**DIRECTIONS:** Copy each line of the listing below where the word "radio" turns up.

**DATA FOR THE TASK:**
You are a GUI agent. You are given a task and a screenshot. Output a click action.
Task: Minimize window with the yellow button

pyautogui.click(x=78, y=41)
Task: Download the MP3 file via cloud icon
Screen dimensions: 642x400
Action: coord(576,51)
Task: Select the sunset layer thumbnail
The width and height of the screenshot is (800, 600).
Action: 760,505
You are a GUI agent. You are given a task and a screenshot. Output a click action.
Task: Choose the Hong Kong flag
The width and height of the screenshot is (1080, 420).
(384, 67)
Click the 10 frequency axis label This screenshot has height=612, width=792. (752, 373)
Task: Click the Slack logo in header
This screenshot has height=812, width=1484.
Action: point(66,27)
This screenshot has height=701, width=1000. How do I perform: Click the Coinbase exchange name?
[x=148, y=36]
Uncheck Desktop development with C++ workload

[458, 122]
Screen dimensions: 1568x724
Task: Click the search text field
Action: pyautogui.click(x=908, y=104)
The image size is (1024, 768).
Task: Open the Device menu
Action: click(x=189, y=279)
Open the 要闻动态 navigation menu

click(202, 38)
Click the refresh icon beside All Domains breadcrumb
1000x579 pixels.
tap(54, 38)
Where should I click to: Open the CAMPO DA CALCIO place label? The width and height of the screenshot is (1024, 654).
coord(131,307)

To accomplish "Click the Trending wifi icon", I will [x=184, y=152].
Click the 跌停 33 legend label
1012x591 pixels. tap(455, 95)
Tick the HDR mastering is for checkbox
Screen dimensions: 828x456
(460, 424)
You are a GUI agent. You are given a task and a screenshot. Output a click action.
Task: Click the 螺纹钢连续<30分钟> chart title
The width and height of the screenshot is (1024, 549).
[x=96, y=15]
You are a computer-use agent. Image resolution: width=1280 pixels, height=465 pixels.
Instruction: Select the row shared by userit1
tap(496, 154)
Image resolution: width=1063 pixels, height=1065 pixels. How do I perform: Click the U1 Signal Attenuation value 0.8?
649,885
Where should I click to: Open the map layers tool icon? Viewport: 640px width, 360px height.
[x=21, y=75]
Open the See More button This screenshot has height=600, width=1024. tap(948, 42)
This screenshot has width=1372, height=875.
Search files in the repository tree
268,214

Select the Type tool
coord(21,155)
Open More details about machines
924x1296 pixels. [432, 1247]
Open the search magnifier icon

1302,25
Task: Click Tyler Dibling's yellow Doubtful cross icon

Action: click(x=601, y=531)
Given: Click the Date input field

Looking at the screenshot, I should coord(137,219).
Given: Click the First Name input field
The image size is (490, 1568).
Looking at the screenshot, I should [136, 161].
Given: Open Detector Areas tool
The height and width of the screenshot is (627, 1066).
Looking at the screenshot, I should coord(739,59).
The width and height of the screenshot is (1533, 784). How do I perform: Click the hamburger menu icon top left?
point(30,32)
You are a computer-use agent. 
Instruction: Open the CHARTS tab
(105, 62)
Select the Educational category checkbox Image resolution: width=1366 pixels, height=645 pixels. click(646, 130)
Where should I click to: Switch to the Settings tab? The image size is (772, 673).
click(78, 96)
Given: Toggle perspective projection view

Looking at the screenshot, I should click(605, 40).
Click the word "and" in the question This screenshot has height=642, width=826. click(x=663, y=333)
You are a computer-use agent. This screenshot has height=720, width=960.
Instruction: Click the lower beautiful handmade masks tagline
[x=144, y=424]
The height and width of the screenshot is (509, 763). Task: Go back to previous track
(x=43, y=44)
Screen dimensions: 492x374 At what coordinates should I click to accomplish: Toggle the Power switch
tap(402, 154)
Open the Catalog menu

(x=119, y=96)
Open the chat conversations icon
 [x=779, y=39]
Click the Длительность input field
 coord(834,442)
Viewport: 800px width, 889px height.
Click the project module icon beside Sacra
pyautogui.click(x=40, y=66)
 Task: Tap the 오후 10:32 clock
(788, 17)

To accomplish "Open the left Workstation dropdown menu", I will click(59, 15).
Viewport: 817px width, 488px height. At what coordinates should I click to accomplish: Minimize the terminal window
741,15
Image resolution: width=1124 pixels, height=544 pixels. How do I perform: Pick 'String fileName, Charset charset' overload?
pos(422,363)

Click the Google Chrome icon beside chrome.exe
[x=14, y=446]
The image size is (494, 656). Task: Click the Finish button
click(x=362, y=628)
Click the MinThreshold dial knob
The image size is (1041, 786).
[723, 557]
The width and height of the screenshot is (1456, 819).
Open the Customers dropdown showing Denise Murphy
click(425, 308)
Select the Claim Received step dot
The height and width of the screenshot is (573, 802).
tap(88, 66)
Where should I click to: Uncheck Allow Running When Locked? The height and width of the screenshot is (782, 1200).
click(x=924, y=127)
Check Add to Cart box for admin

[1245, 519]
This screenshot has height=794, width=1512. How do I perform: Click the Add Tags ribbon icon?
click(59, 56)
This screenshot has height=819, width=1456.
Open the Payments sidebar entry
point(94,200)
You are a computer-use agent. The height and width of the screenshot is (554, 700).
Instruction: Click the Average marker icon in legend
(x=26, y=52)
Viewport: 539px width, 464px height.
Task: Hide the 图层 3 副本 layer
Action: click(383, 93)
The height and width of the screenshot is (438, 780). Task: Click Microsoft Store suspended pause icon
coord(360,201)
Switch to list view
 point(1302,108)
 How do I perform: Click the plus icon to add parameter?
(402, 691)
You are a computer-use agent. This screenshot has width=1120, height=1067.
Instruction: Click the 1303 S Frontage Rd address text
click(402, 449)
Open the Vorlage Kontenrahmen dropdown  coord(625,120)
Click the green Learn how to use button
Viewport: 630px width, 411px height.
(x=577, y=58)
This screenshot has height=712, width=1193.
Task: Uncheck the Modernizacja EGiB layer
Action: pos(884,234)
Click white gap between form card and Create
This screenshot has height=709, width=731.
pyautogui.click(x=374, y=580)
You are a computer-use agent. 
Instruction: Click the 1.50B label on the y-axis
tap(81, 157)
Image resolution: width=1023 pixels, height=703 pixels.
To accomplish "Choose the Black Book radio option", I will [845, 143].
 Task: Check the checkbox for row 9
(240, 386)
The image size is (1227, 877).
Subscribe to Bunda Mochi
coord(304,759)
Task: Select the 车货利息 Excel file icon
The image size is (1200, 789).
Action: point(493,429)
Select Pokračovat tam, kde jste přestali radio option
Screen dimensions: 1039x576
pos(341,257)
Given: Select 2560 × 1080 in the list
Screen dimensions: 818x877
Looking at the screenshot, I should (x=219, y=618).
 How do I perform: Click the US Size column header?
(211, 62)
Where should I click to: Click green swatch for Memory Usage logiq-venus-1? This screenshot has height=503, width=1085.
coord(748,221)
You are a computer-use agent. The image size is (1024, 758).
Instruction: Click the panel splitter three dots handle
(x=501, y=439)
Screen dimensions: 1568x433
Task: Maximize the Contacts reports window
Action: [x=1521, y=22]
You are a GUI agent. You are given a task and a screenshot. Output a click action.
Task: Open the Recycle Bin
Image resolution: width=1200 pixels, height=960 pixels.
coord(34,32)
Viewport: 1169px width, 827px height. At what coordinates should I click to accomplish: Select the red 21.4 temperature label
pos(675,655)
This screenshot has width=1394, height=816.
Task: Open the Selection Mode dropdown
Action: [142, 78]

**ANSWER BELOW:**
To accomplish "Choose the Black Book radio option", I will [845, 143].
Select Pokračovat tam, kde jste přestali radio option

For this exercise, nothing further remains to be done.